Globally, yes. The WEF projects 170 million new roles created and 92 million displaced by 2030, a net increase of 78 million jobs. Inside the US right now, Goldman Sachs estimates AI has reduced monthly payroll growth by roughly 16,000 jobs in the past year, with augmentation-exposed jobs adding monthly payroll growth of about 9,000 jobs. The displacement falls largely on younger workers in administrative and entry-level roles.
What is the fastest-growing AI job in 2026?
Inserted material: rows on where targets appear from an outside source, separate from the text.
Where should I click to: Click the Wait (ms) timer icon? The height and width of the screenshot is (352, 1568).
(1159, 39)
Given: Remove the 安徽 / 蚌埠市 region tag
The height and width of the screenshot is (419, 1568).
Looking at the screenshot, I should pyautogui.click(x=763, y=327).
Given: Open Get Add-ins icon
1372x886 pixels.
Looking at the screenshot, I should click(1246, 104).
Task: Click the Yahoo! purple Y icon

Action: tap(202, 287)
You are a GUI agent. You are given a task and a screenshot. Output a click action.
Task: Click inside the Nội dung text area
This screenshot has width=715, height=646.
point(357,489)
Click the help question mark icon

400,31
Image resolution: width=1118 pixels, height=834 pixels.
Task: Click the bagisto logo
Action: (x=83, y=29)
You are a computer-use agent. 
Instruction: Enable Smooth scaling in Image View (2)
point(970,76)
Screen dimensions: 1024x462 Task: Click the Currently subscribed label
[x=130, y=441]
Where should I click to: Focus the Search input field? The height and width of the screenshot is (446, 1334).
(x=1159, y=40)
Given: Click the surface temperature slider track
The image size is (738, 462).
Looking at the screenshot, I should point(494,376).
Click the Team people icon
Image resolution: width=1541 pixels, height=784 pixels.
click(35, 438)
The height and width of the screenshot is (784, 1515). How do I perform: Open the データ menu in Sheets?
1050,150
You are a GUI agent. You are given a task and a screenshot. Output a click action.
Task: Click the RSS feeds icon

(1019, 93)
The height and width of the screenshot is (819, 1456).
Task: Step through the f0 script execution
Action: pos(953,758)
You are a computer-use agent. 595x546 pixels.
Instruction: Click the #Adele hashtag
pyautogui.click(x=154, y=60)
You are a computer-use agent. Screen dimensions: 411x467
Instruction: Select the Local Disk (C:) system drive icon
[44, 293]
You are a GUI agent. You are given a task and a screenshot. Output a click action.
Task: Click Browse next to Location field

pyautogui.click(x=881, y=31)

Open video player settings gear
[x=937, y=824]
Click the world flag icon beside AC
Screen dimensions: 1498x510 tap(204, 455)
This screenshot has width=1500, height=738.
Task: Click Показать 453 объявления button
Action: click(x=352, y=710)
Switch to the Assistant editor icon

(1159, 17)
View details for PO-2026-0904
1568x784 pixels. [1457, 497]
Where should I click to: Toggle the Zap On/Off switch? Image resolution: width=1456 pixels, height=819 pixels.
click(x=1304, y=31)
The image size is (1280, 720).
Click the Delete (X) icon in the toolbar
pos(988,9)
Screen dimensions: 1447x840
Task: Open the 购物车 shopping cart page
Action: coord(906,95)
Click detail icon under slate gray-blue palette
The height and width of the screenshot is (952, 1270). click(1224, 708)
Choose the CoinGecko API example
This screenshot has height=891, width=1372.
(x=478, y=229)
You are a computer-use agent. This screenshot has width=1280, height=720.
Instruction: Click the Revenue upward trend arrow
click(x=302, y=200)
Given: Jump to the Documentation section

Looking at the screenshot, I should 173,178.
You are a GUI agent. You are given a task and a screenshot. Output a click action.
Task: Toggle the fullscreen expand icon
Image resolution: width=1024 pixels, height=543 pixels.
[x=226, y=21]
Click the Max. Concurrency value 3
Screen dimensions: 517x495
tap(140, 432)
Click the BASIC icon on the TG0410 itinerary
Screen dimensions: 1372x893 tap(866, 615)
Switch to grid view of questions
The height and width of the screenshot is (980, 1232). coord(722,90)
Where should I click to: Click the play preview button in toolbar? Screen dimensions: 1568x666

AI Engineer. LinkedIn ranked AI Engineer the number-one fastest-growing job title in the United States for 2026, with job postings rising 143% year over year, and AI and ML job postings reached over 49,000 open positions in the US alone, with four of LinkedIn’s top five fastest-growing roles being AI-related.
Conclusion
The arithmetic of AI job creation is now legible from multiple angles. WEF projects 170 million new roles created by 2030 against 92 million displaced, a net increase of 78 million, with 22% of jobs disrupted. LinkedIn’s Economic Graph reports AI is creating demand at scale, including more than 600,000 new AI-enabled data centre jobs and 1.3 million new AI-centric roles like AI Engineers, Forward-Deployed Engineers and Data Annotators. The BLS pegs US Data Scientists at 34% growth (much faster than average) with 23,400 annual openings, and PwC’s 56% wage premium quantifies why employers concentrate hiring on AI-skilled candidates.
The macro projection and the monthly cadence tell complementary stories, and the gap between them is closing as AI augmentation scales faster than substitution in 2026 hiring cycles.